Rimini, a “ghost town” in the Helena-Lewis and Clark National Forest

Rimini is another “ghost town” in Lewis and Clark County that actually has a number of permanent residents and that number increases during the summer and on weekends. The town served mines first discovered c. 1864 but not developed until the 1880s once the Northern Pacific Railroad ran a branch line to the town. the buildings from the late 19th century are excellent examples of False-front commercial architecture, especially where log buildings have a frame front.

The town’s 1904 school house is listed in the National Register of Historic Places. It serves as the Rimini community hall today.

Nearby is the Moose Creek Ranger Station, another National Register-listed building. Made of logs, the station was built in 1908, at the time the federal government established Helena National Forest. It is also associated with Camp Rimini, a CCC camp established across the road from the station in 1939.

The building then became associated with the U.S. army’s dog training facility from 1942-1944. The soldiers trained dogs to serve in Artic search and rescue teams.

Moose Creek Ranger Station garage

Thus this 100-year old log building is not only associated with the history of the US Forest Service but also helps to tell the story of the New Deal and World War II.

Marysville, a Montana “ghost town”

Marysville was the first mining ghost town that I visited in Montana in 1982. Forty years ago it wasn’t really a ghost town—several families lived there year round. But many buildings were abandoned, in disrepair, even one of the historic churches. Whenever families or friends visited me in Helena, I always took them to Marysville to see what was left because I wondered just what the future of the place would be.

I need not have worried. I had not been in Marysville since 1985 when I visited in May 2023. Today about 80 people live in Marysville—again far from being a ghost town. But so much preservation work had taken place since the 1980s.

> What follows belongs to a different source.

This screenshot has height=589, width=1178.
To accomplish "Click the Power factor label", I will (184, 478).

Today many historic buildings from c. 1880 to the 1920s help to tell the story of gold mining in Montana at the fabled Drumlummon Mine owned by Thomas Cruse, a mine that overlooked the town. But work remains—other key buildings need their champion to ensure their preservation.

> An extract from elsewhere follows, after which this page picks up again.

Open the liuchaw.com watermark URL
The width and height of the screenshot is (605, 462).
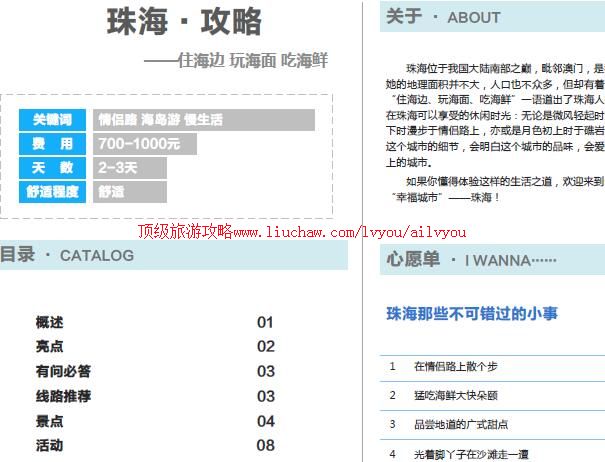point(301,231)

Drumlummon concentrator ruins
Ruins only remain of this dwelling
Stone commercial building from 1895
The 1898 Masonic Lodge Building with its impressive brick exterior dates to 1898. Both Mountain Star 130 and Ottawa 51 met in the building.
Another important building was the general store, initially established by Ann and Blibal Betor (Betor was from Lebanon) c. 1898. When I lived in Helena the place was abandoned and in rough shape. A well planned restoration began in 2004 and was finished in 2018.
The general store interior speaks to its conversion into a saloon and dance hall c. 1940.
The former Northern Pacific railroad depot is now home to the town’s bar and cafe.
Another restoration was led by the Hollow family at the town’s Methodist Episcopal church. This 1886 building is listed in the National Register of Historic Places.
Our Lady of Lourdes Catholic Church also dates to 1886. Thomas Cruse later took some of his Drumlummon fortune and donated it for the construction of the Cathedral of St. Helena in Helena, MT.
The Marysville Pioneer Memorial Building contains a museum about the town and its mining history.

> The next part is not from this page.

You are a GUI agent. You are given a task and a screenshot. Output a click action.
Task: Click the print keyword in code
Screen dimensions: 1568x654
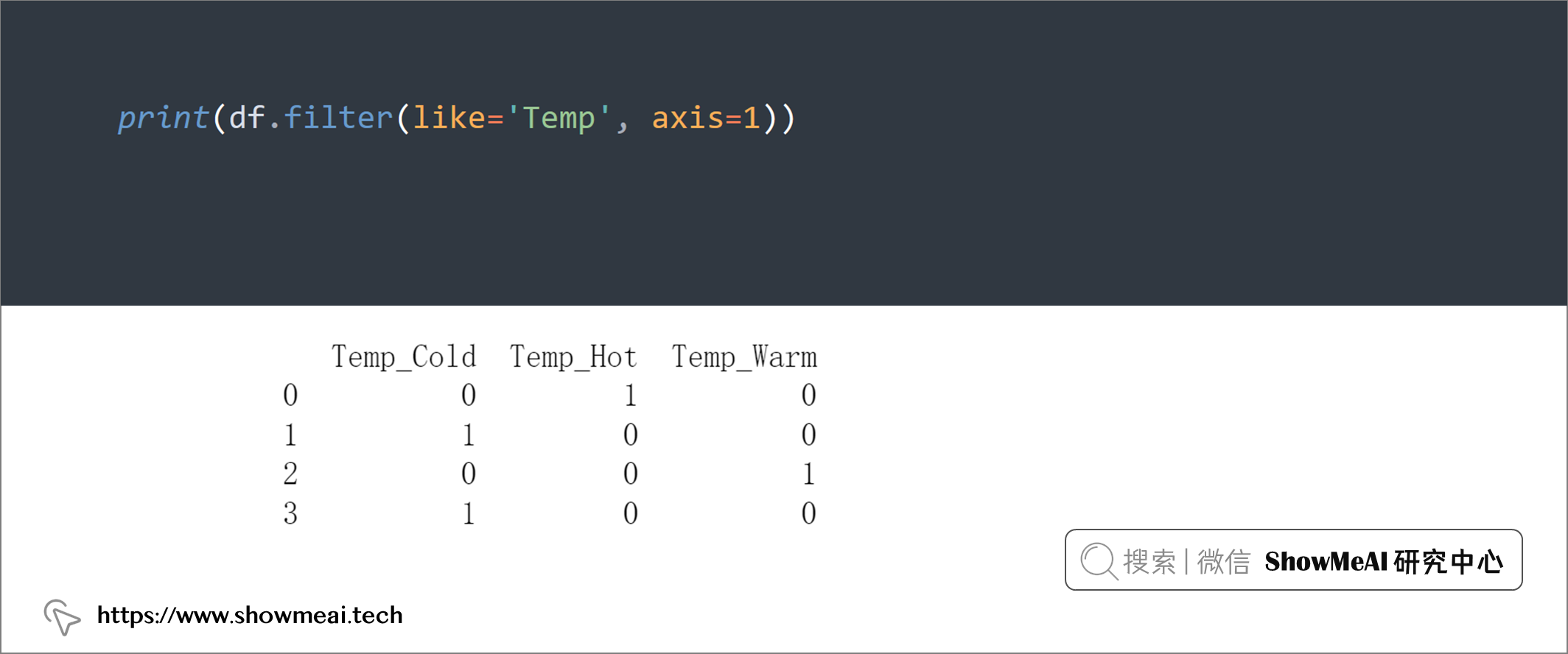pyautogui.click(x=164, y=118)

The people who call Marysville home have been remarkable stewards. By keeping the town alive they also have preserved a special place in Montana’s mining past.

A new visit to Augusta

I had not been in Augusta since 2016–two years before the foods of June 2018 rattled this northern Lewis and Clark County town.

Old haunts like the Western Bar and the Lazy B Cafe were still operating, looking good.

Recent historic preservation efforts had given a new life and a restored appearance to such as National Register-listed landmarks as the Mack general store and Quinn’s garage.

Mack’s general store, 2016
Mack general store, 2023
Quinn’s Garage, closed in 2016
Quinn’s Garage, 2023. Now listed in the National Register, the garage is restored and open for commercial use.

The Augusta Branch, first established almost 50 years ago, of the Lewis and Clark County Library also had recent renovations and a new ramp. A great place for more information about this very historic rural Montana town.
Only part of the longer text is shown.